Whitespace in unfoldingWord USFM files

RobH · December 9, 2019, 8:30am

The Door43 ecosystem tries to use modern standards wherever possible and practicable even with our extensive deep linking between resources. Since USFM3 is the modern standard for Bibles (especially in-progress works) then Bible files use that standard, The USFM format is documented at USFM Documentation — Unified Standard Format Markers 3.0.0 documentation and the USX format (XML-based equivalent of USFM, used more for completed works, especially for the Digital Bible Library) is documented at USX Documentation — Unified Scripture XML 3.0.0 documentation. This forum has some information on USFM here.

When a translated Bible has individual words and phrases aligned to the original Hebrew or Greek words (using the WordAlignment tool of translationCore), the \z user-defined milestone markers and x- user-defined character markers are used. This is defined more here and you can see how these attributes are used here.

The aligned data files (see ULT Jonah here and Titus here) become very large and the actual translated text is not easy to read. And it turns out, that it’s not perfectly straight-forward for a program to extract the translated text – effectively discarding the alignment data.

And it’s not only translations which have been aligned to original texts, we also have to consider the Hebrew (e.g., Jonah) and Greek (e.g., Titus) texts themselves. Although they don’t contain word alignment information, they do contain key term (KT) start and end milestone markers, as well as having one word per line similar to the aligned translations.

The reason that it’s not straight-forward for a program to extract the text is to do with ambiguities regarding whitespace in USFM. (This ambiguity was part of the design of USFM and has to be handled by the various USFM processors as explained here.) So this article is about an attempt to investigate the removal of milestones and word information from the original language files and also alignment information from translationCore v2.0 output files.

Firstly some comments about the whitespace decisions in the original language files:

KT start and KT end milestone markers occupy their own lines, so of course those newline markers should also be removed.
Words \w start on new lines and there is usually only one word per line. Thus it’s clear that the newline marker is intended to be converted to space in that case.
Hebrew maqqef-joined words are saved with all three parts on the same line, i.e., \w first word…\w* then the maqqef then the \w second word…\w* with NO SPACE between them so no adjustments to the whitespace there are required.
Sentence punctuation is usually attached to the end of lines, e.g., directly after \w … \w* words.
There’s an extra blank line before each verse which should be ignored.

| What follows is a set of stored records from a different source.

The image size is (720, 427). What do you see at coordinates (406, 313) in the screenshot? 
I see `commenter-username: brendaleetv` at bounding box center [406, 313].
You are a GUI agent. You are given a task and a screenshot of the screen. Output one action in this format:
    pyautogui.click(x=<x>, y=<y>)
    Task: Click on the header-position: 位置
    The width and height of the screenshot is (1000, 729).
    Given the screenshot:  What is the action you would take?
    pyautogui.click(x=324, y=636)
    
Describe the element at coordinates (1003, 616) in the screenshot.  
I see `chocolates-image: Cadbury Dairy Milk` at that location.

Then some comments about the whitespace decisions in the translated output files:

The outer self-closed \zaln-s start milestones usually start on new lines. Nested \zaln-s milestones occur within lines.
The outer self-closed \zaln-e* end milestones usually appear at or near the end of lines.
Words \w often start on new lines and there is usually only one word per line. Thus it’s clear that the newline marker is intended to be converted to space in that case.
Hyphenated words (like “self-controlled” in Titus) are saved with all three parts on the same line, i.e., \w first word…\w* then the hyphen then the \w second word…\w* with NO SPACE between them so no adjustments to the whitespace there are required.
Footnotes often start on new lines, but since a footnote should not normally be preceded by a space, so the newline markers before footnotes should NOT be converted to spaces.
Sentence punctuation is usually attached to the end of lines, e.g., directly after \zaln-e* milestones or \w … \w* words.

Also note:

The original language files are not fully USFM3 compliant yet because the \k-s markers are not closed properly with *.
The translated files are not fully USFM3 compliant yet – the use of \s5 markers as translation chunk milestones is non-conformant.

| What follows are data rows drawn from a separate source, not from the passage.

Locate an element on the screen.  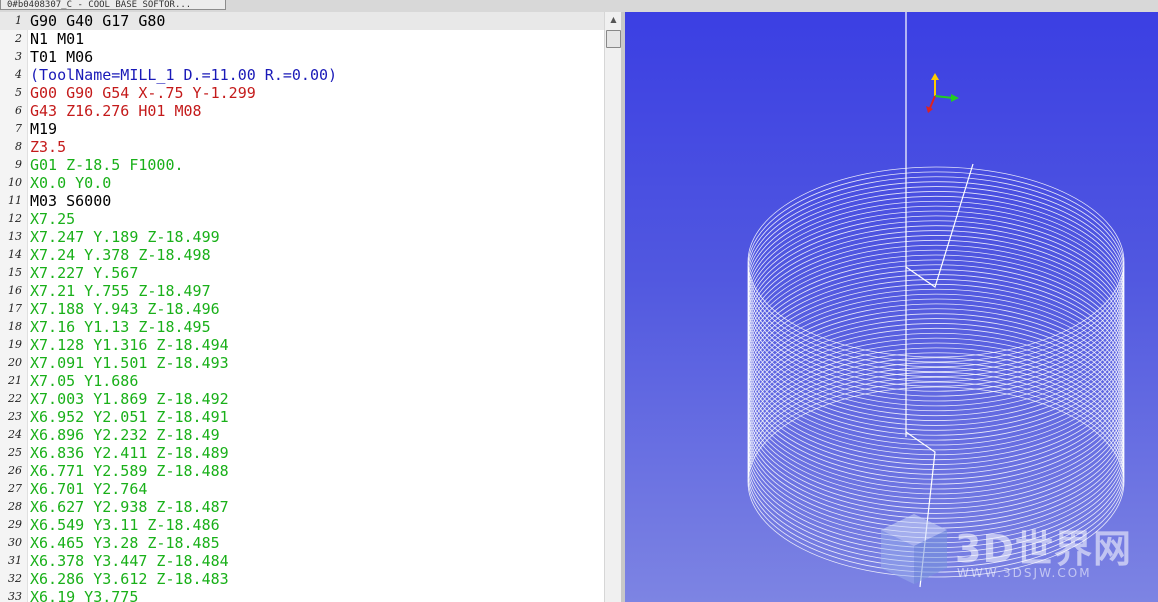
line-number: 25 is located at coordinates (15, 452).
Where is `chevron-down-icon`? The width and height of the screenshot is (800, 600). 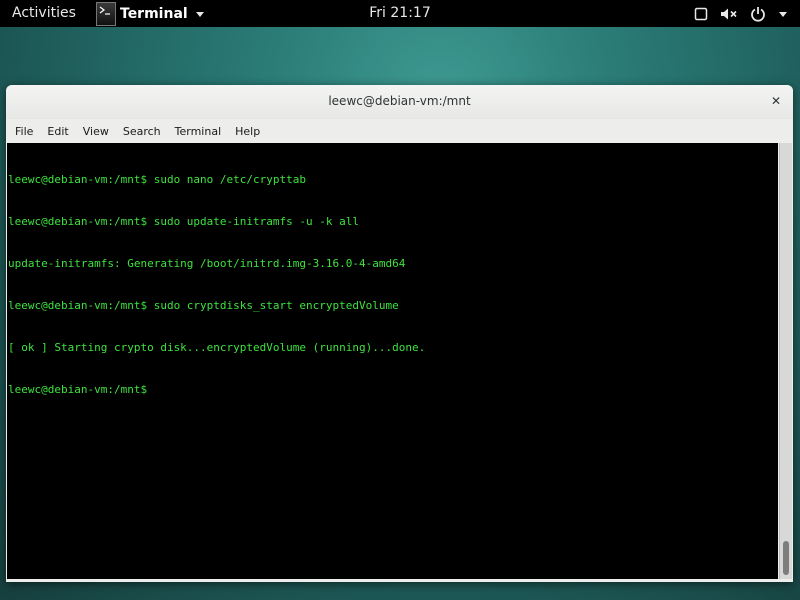
chevron-down-icon is located at coordinates (783, 14).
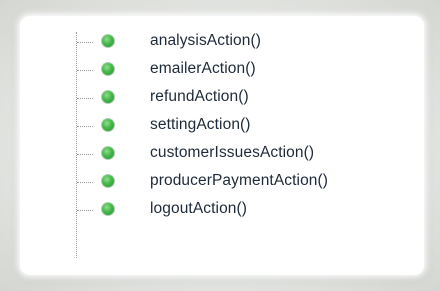 The image size is (440, 291). I want to click on tree-item-label: logoutAction(), so click(199, 208).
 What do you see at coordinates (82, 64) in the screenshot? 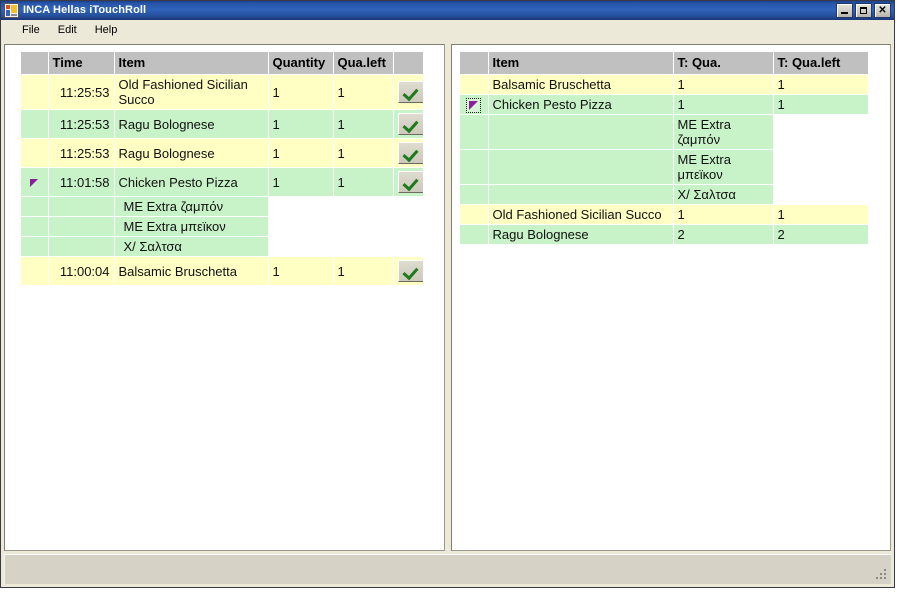
I see `orders-col-time: Time` at bounding box center [82, 64].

A short Python script was written to extract the milestones and superfluous word information from the original language and translated Bible files, and then to adjust whitespace in order to end up with a satisfactory text and footnotes only USFM basic text. This can be viewed at tools/test_uW_USFM_read.py at develop · unfoldingWord-dev/tools · GitHub.

As well as removing milestones and word information and moving words onto one line and removing blank lines, it also checks for and highlights unnecessary spaces at the ends of lines as well as other hard-to-see features like no-break spaces, etc., producing a report after converting a file.